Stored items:
────────
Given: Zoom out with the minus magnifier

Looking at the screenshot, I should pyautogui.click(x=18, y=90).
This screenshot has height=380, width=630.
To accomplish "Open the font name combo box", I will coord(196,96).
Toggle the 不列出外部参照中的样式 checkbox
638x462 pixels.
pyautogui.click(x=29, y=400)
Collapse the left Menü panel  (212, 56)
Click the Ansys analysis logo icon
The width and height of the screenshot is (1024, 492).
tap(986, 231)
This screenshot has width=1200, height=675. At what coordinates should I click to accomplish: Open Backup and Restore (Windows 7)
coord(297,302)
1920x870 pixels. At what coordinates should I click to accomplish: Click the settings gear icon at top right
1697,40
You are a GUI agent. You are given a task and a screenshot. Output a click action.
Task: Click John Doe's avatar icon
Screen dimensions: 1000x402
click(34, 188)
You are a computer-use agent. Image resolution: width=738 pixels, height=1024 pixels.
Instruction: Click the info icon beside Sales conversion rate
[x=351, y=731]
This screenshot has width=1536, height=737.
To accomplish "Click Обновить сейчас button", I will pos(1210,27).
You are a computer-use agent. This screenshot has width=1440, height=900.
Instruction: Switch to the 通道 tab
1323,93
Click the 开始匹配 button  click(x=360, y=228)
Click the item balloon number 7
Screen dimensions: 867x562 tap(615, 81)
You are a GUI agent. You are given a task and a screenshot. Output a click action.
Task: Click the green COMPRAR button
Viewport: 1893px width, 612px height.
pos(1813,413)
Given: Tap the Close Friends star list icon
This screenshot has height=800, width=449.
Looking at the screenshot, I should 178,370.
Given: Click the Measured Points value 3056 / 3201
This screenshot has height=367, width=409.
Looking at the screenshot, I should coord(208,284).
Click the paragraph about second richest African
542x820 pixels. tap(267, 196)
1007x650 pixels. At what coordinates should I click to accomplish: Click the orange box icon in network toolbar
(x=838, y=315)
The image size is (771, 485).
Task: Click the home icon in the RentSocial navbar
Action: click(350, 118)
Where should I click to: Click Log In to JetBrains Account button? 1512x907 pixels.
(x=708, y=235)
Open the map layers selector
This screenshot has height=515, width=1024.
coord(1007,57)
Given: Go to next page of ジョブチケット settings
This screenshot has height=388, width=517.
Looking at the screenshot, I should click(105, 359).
────────
-- Your assignment --
Type out the entries again, word for word.

-- Reply --
Given: Zoom out with the minus magnifier

Looking at the screenshot, I should pyautogui.click(x=18, y=90).
This screenshot has height=380, width=630.
To accomplish "Open the font name combo box", I will coord(196,96).
Toggle the 不列出外部参照中的样式 checkbox
638x462 pixels.
pyautogui.click(x=29, y=400)
Collapse the left Menü panel  (212, 56)
Click the Ansys analysis logo icon
The width and height of the screenshot is (1024, 492).
tap(986, 231)
This screenshot has width=1200, height=675. At what coordinates should I click to accomplish: Open Backup and Restore (Windows 7)
coord(297,302)
1920x870 pixels. At what coordinates should I click to accomplish: Click the settings gear icon at top right
1697,40
You are a GUI agent. You are given a task and a screenshot. Output a click action.
Task: Click John Doe's avatar icon
Screen dimensions: 1000x402
click(34, 188)
You are a computer-use agent. Image resolution: width=738 pixels, height=1024 pixels.
Instruction: Click the info icon beside Sales conversion rate
[x=351, y=731]
This screenshot has width=1536, height=737.
To accomplish "Click Обновить сейчас button", I will pos(1210,27).
You are a computer-use agent. This screenshot has width=1440, height=900.
Instruction: Switch to the 通道 tab
1323,93
Click the 开始匹配 button  click(x=360, y=228)
Click the item balloon number 7
Screen dimensions: 867x562 tap(615, 81)
You are a GUI agent. You are given a task and a screenshot. Output a click action.
Task: Click the green COMPRAR button
Viewport: 1893px width, 612px height.
pos(1813,413)
Given: Tap the Close Friends star list icon
This screenshot has height=800, width=449.
Looking at the screenshot, I should 178,370.
Given: Click the Measured Points value 3056 / 3201
This screenshot has height=367, width=409.
Looking at the screenshot, I should coord(208,284).
Click the paragraph about second richest African
542x820 pixels. tap(267, 196)
1007x650 pixels. At what coordinates should I click to accomplish: Click the orange box icon in network toolbar
(x=838, y=315)
The image size is (771, 485).
Task: Click the home icon in the RentSocial navbar
Action: click(350, 118)
Where should I click to: Click Log In to JetBrains Account button? 1512x907 pixels.
(x=708, y=235)
Open the map layers selector
This screenshot has height=515, width=1024.
coord(1007,57)
Given: Go to next page of ジョブチケット settings
This screenshot has height=388, width=517.
Looking at the screenshot, I should click(105, 359).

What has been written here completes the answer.